Ik maak regelmatig webshops etc.(De software schrijf ik zelf 
), maar nu had ik een vraagje.
Voor bv Paypal/Ideal moet je in de notify/report url de geposte variabelen nog een keer controleren(amount, price etc.). Dit is ivm veiligheid zeggen ze. De notify/report url wordt op de achtergrond aangeroepen via ssl.
Nu is mijn vraag:
Hoe kunnen de kwaadwillige deze variabelen aanpassen? Gebeurd dit via een packetinjection of hoe? Dan kan ik mijn scripts hier namelijk nog beter tegen beveiligen.
Groeten,
G-baby
Zo'n connecties kunnen inderdaad worden onderschept (typisch door software die zich als een transparante proxy gedraagt), dit kan zelfs voor SSL maar dan krijgt de gebruiker wel een waarschuwing.

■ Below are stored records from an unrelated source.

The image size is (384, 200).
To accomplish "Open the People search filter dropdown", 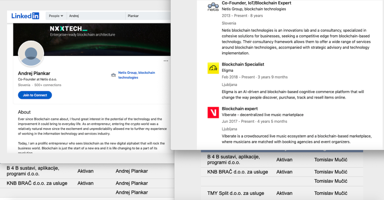I will pyautogui.click(x=56, y=16).
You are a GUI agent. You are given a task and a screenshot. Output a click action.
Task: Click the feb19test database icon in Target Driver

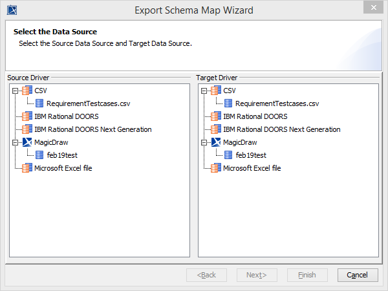pyautogui.click(x=228, y=155)
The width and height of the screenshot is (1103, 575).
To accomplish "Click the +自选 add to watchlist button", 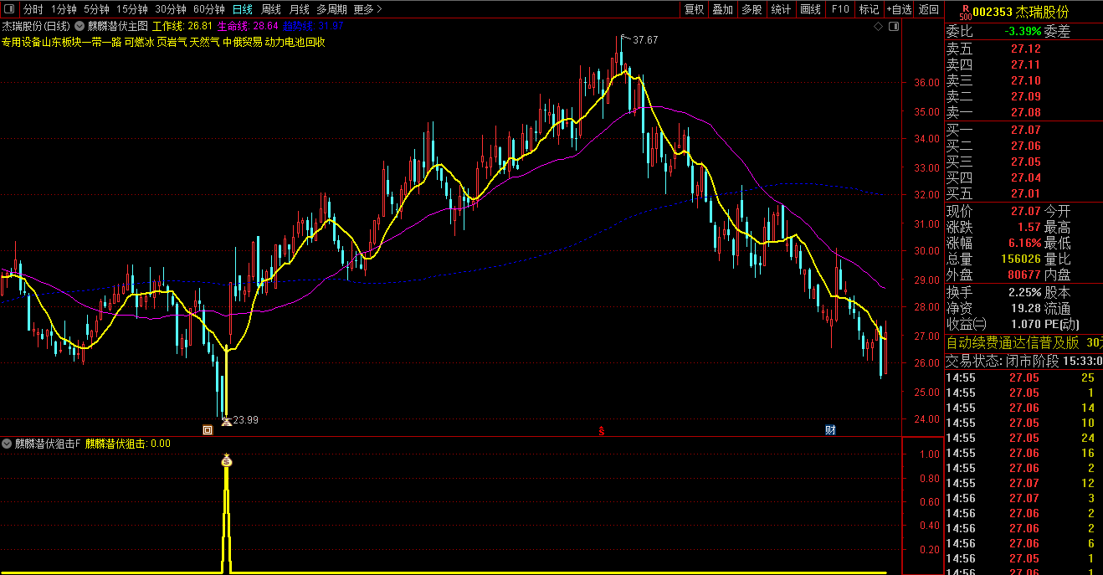I will (897, 9).
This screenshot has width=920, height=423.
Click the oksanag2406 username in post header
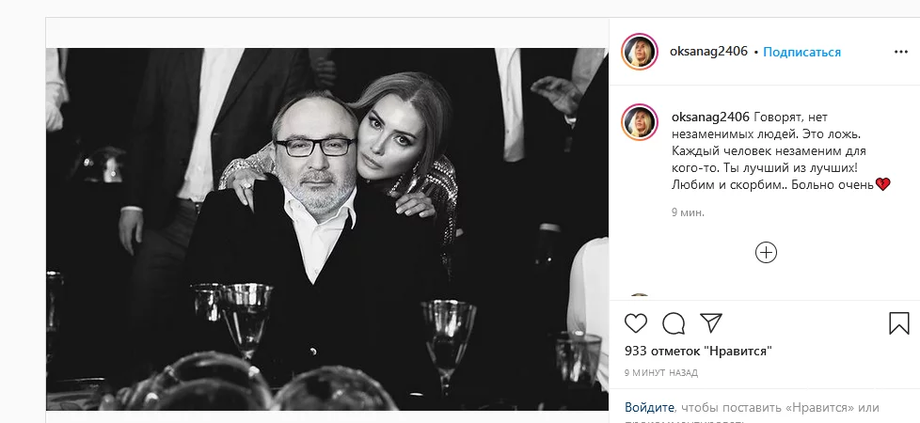[x=710, y=52]
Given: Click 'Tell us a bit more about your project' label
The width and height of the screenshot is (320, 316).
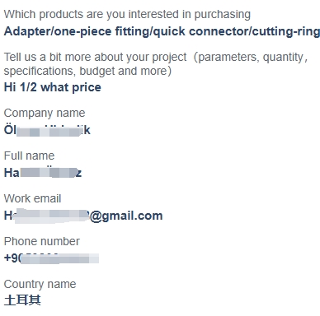Looking at the screenshot, I should [95, 57].
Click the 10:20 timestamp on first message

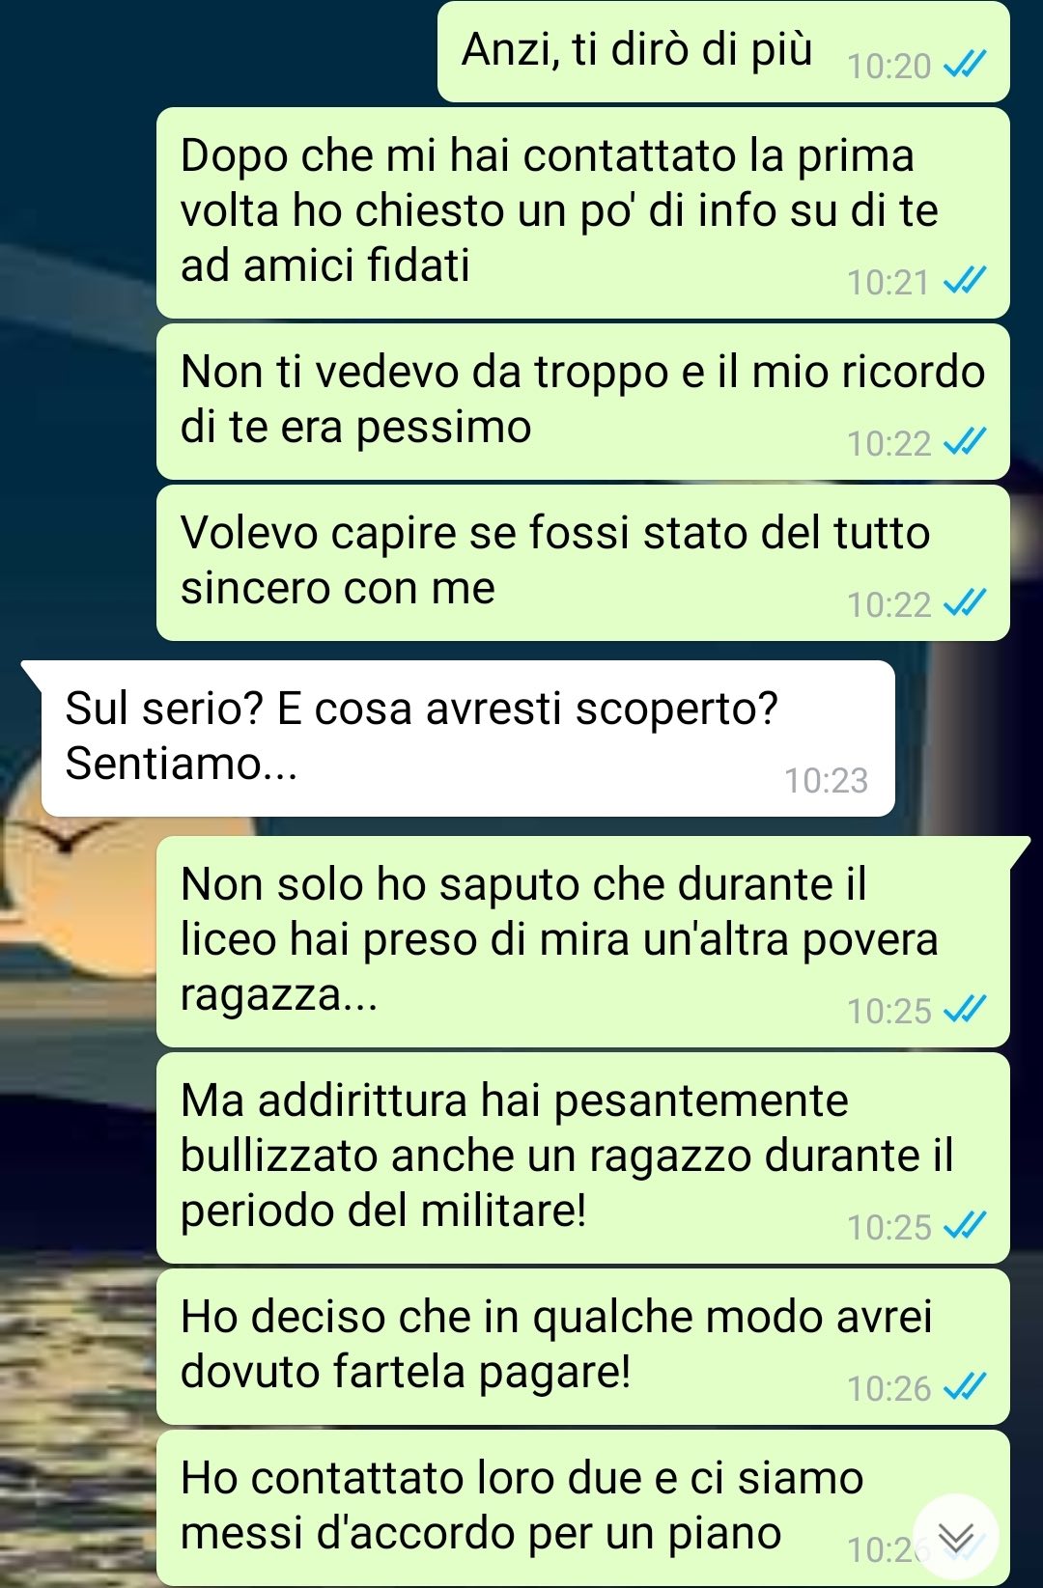click(888, 66)
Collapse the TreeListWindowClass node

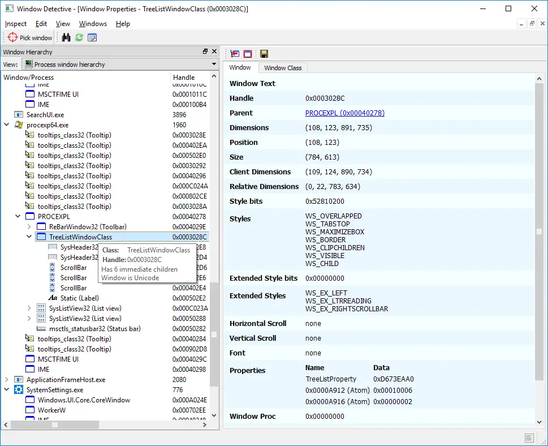29,237
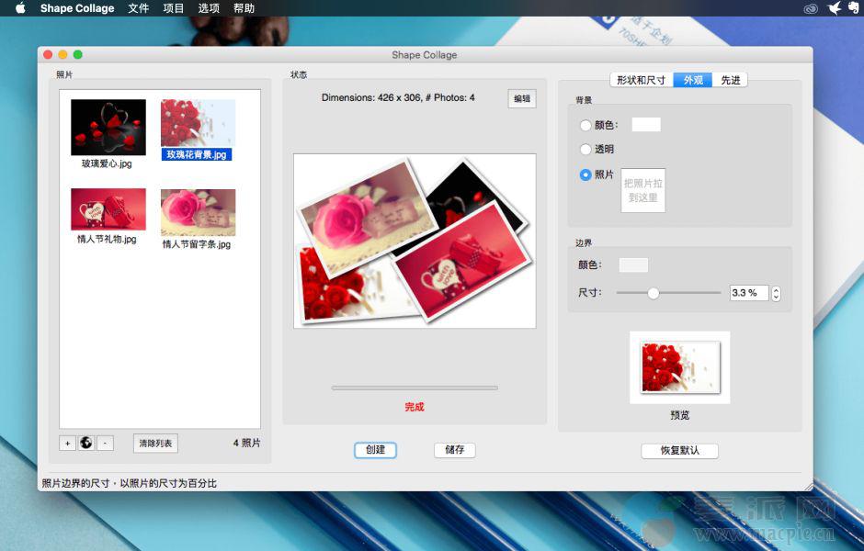
Task: Open the 选项 menu
Action: point(209,8)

Ik denk dat die callback URLs echter voornamelijk dienen voor het geval waar de kwaadwillige juist diegene is die de POST tegenhoudt en aanpast (via tamperdata plugin of dergelijk). Als die het te betalen bedrag zou kunnen aanpassen naar 1cent zou de verkoper niet echt happy zijn 
Ik denk dat die callback URLs echter voornamelijk dienen voor het geval waar de kwaadwillige juist diegene is die de POST tegenhoudt en aanpast (via tamperdata plugin of dergelijk). Als die het te betalen bedrag zou kunnen aanpassen naar 1cent zou de verkoper niet echt happy zijn
Bedankt voor de reactie! Ik zal die tamperplugin is downloaden om mijn security nog verder te verbeteren!